Before settlement, the area where Lethbridge is located was known as The Arid Region. After geological surveys around 1880 revealed an abundance of coal, it became called The Belly River Coal District. After the Galts introduced irrigation to counter the Arid Region problems around 1900, the locality became called the Irrigated District. Finally, as an aid to land sales after the rush of dryland settlement started about 1905, the non-irrigable portion was called The Winter Wheat Lands.

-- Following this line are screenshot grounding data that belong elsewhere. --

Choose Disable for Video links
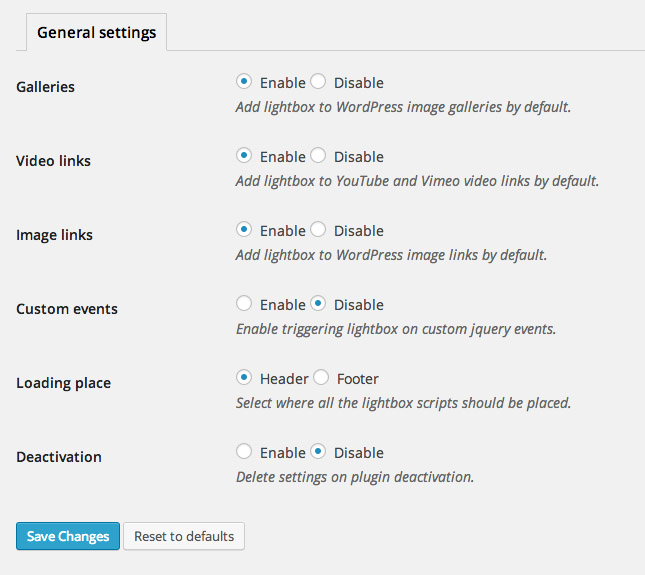 (x=318, y=155)
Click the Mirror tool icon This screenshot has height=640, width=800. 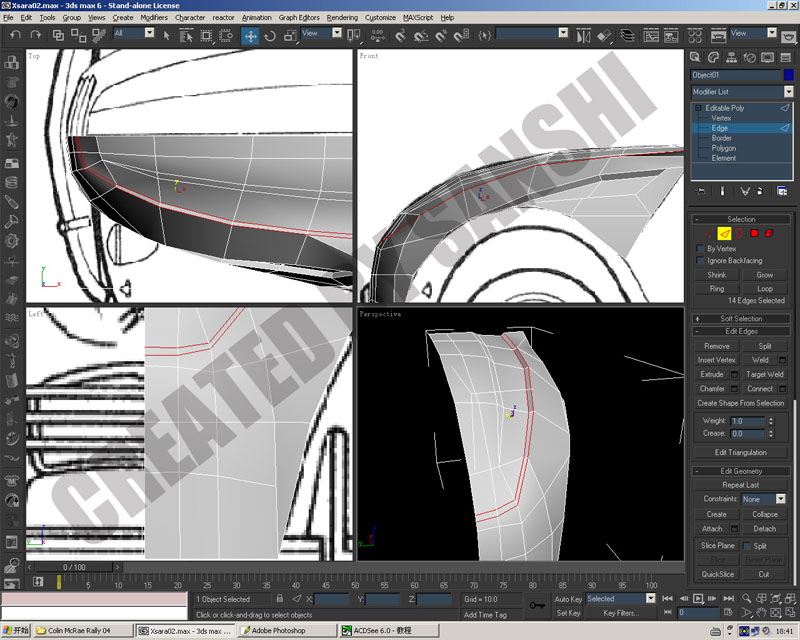click(x=583, y=36)
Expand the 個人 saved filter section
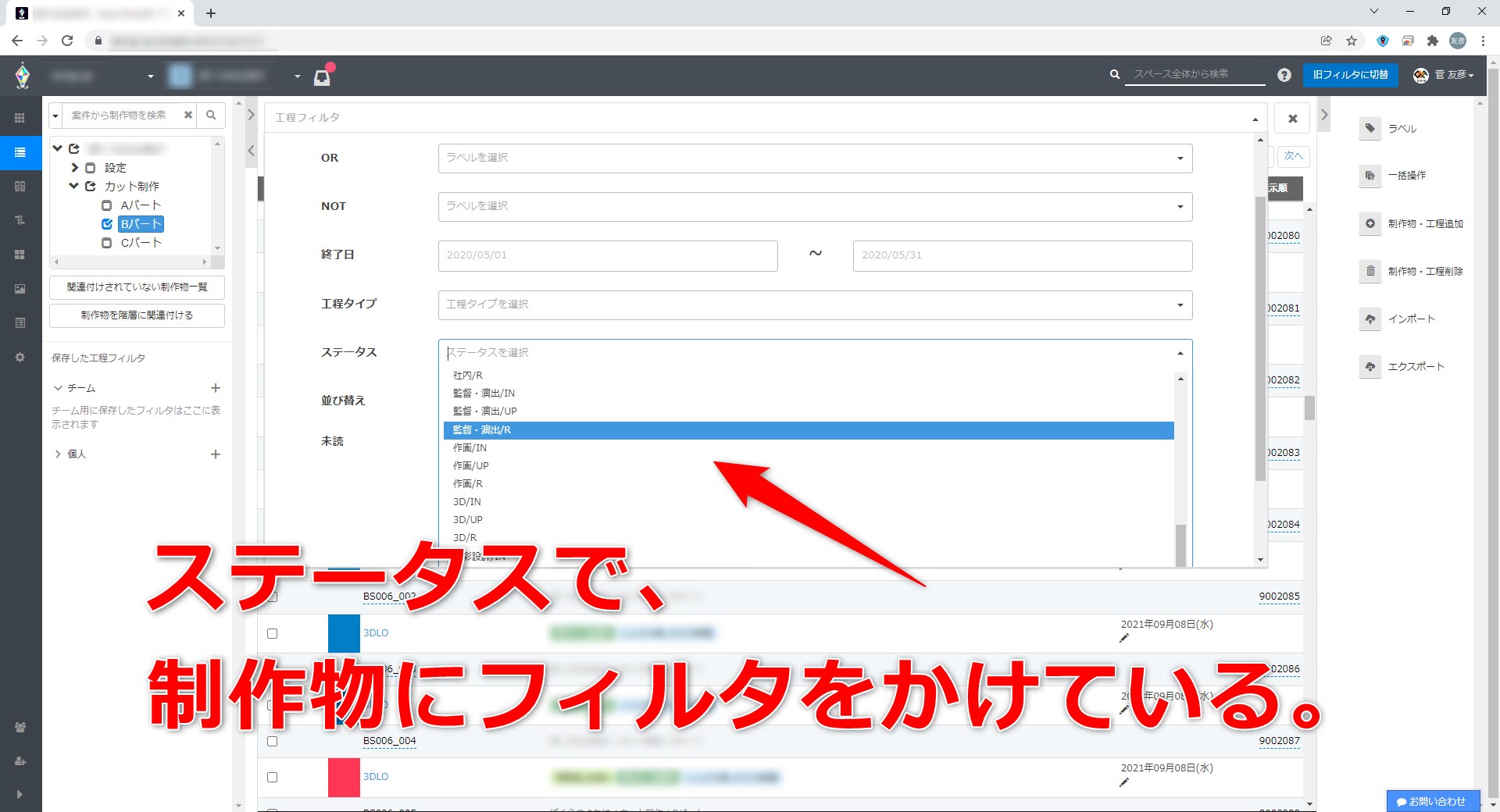 click(x=58, y=454)
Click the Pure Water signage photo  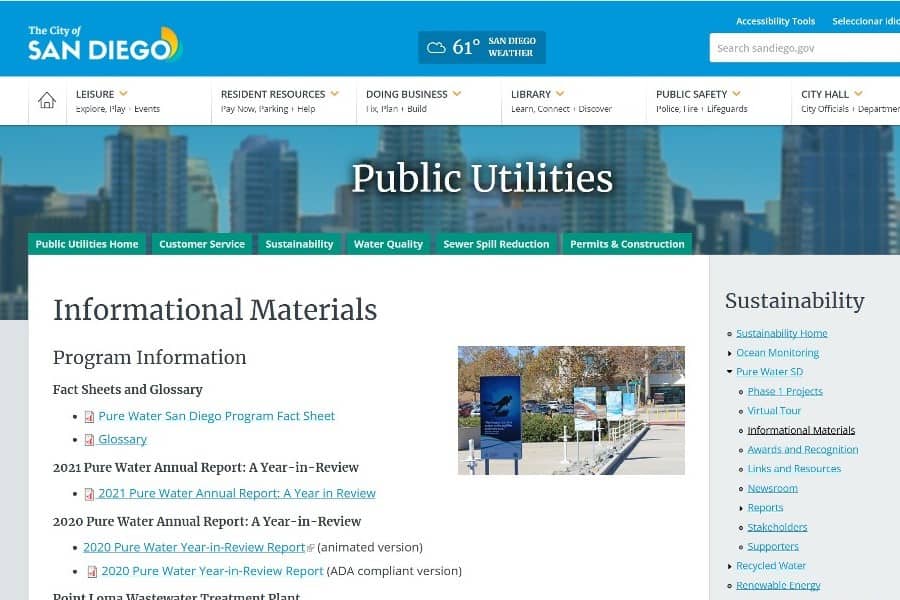[x=571, y=410]

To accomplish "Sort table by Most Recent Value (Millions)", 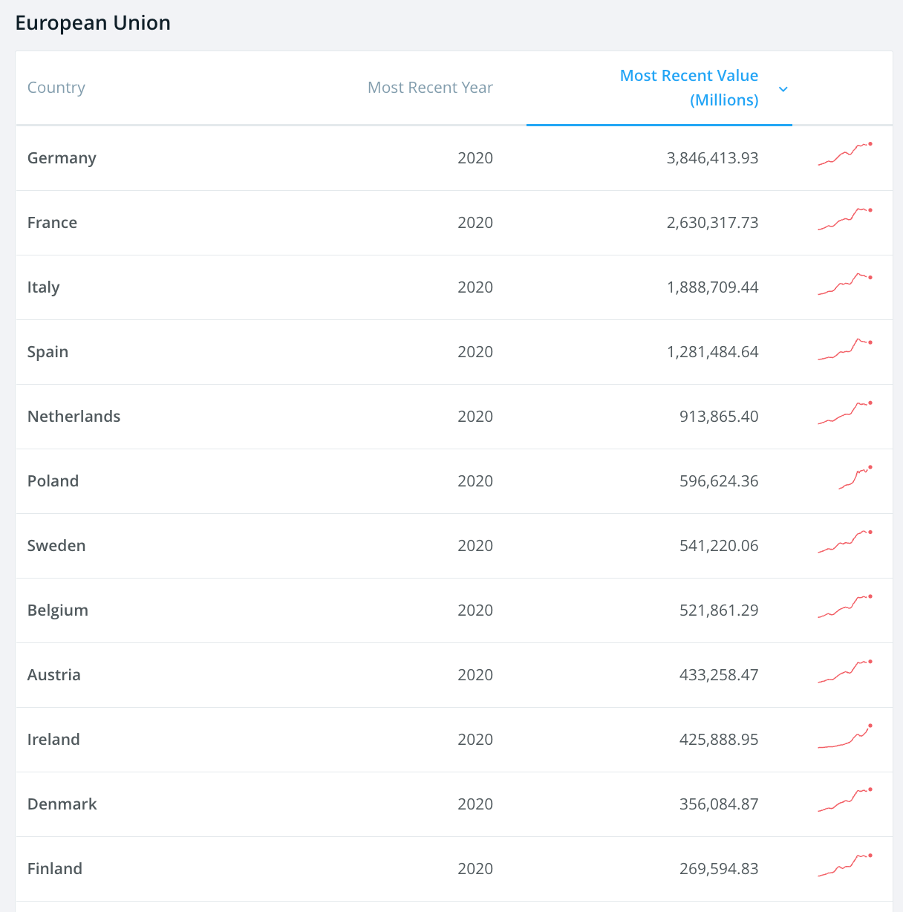I will pyautogui.click(x=689, y=88).
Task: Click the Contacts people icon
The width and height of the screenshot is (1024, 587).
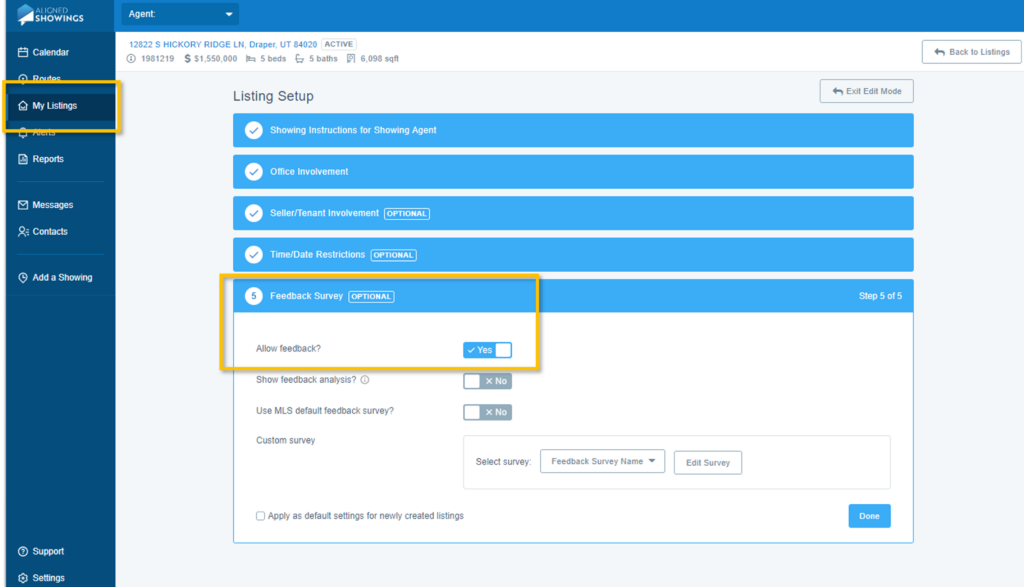Action: tap(23, 232)
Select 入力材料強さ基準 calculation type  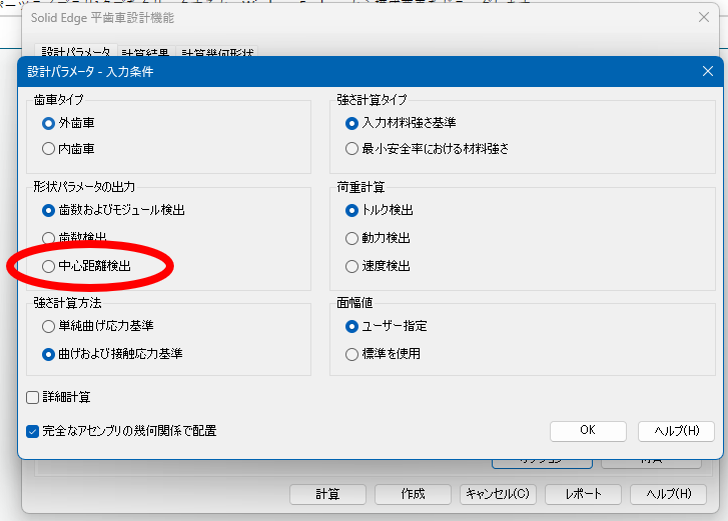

Other names the area was known by are as follows:

- Blackfoot
  - Aksaysim, also transliterated as Aksiiksahko or Steep Banks
  - Mek-kio-towaghs, also Miiksskoowa, variously translated as Painted Rock, Red Painted Rock, or Medicine Stone
  - Assini-etomochi, also Asinaawaiitomottsaawa, or Where We Slaughtered the Crees
  - Sik-ooh-kotok, Black/Rocks or Coal
- Sarcee
  - Chadish-kashi, Black/Rocks
- Cree
  - Kuskusukisay-guni, Black/Rocks
- Stony
  - Ipubin-saba-akabin, or Digging Coal
- English
  - Coal Banks
  - Sherans, or Sheran's Ferry
  - The Crossing
  - The Colliery
  - Newlethbridge
  - Lethbridge Colliery
  - Upper and Lower Town
  - Coalhurst
  - Riverside

Since October 15, 1885, the name Lethbridge has been the official term. The name Lethbridge was in common unofficial use for the river bottom community at least as early as May 1884.